Hoy llega a las librerías de la mano de Espasa Las vidas que inventamos, mi última novela.
Y quizá por eso apenas he conseguido pegar ojo en los últimos días, porque se han apoderado de mí la ilusión y la inseguridad, inoculándome una sobredosis de insomnio que, espero, iré venciendo en las próximas semanas.
Ahora vienen las firmas y las presentaciones -en Madrid, en Barcelona, en Granada y en Valencia-, los comentarios de los amigos, las opiniones de los blogs, la espera de entrevistas, reseñas y críticas que quieran hablar de esta novela a pesar del continuo alud de novedades, la emoción cuando las palabras sobre el libro sean tan generosas como estas que publicaba ayer el novelista Juan Bolea y las dudas -eterno fantasma- cuando no lo sean.
Se hace extraño pensar que, desde hoy, las vidas que Gaby y Leo ya no son las mías.

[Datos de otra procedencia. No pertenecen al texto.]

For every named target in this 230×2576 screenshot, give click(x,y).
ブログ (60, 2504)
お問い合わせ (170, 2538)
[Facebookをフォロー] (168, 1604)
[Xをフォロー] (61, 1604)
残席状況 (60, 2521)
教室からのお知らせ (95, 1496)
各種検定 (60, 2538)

Que, en adelante, todo está en mano de los lectores, de quienes se asomen a su mundo para averiguar qué ocultan -y qué desean- tras cada una de las mentiras que nos relatan. Desde el lado del autor no queda mucho por hacer, solo confiar en que funcione el boca-oreja y la novela tenga una vida lo más digna y larga posible (algo que, en estos tiempos, es cada día más improbable).
No soy de natural triunfalista, pero tampoco quiero renunciar a disfrutar del momento, de la suerte de poder compartir mi mundo de ficción y de contar con lectores -gracias por vuestros mensajes, tuits y correos electrónicos de estos días- con ganas de entrar en ese universo. Por eso hoy, más allá de las dudas sobre el destino que habrá de correr esta novela, me siento profundamente afortunado. Ilusionado -mi lado infantil me domina con frecuencia- y, aunque cansado e insomne, muy feliz. Porque para quienes escribimos porque no concebimos otra forma de vida -ni de expresión- cada nuevo libro publicado equivale a ofrecer un pedazo -más o menos íntimo- de nosotros mismos. Un pedazo que, desde hoy, ya pueden encontrar en las librerías… Cuídenmelo.